WRITTEN PROBLEM ▸ Convert every line of the records below into a Markdown table with the columns "Row" and "Line", numbering each row. Leave out blank lines and the pictures.

++++++++++++++++++++

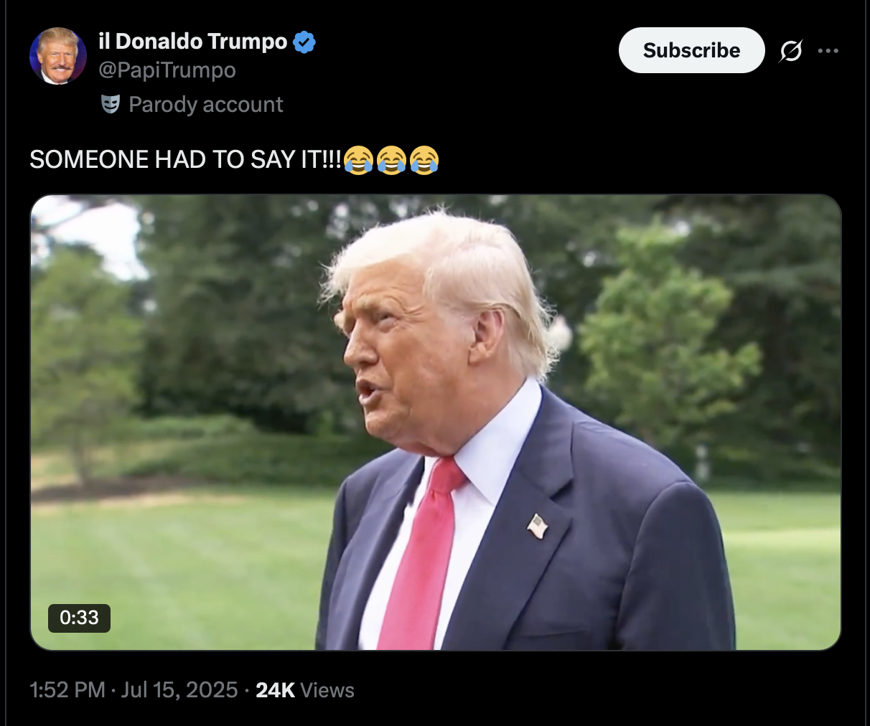This screenshot has height=726, width=870.
Task: Play the embedded video
Action: (x=436, y=423)
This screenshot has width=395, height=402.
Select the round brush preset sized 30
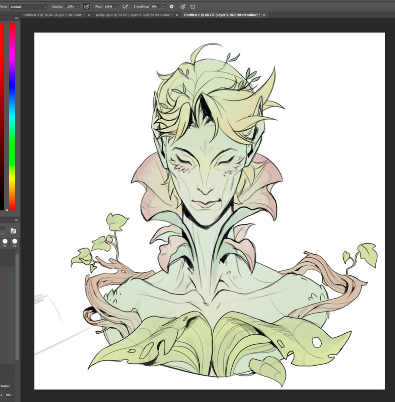click(x=4, y=242)
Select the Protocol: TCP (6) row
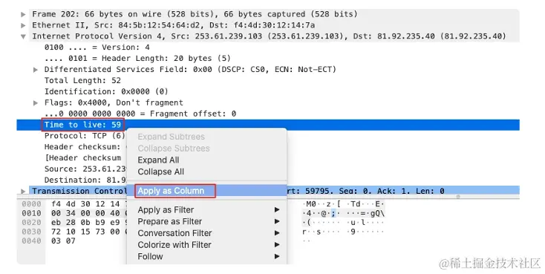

++++++++++++++++++++

ANSWER TO THE PROBLEM ▸
| Row | Line |
|---|---|
| 1 | This screenshot has height=726, width=870. |
| 2 | Task: Play the embedded video |
| 3 | Action: (x=436, y=423) |
| 4 | This screenshot has width=395, height=402. |
| 5 | Select the round brush preset sized 30 |
| 6 | click(x=4, y=242) |
| 7 | Select the Protocol: TCP (6) row |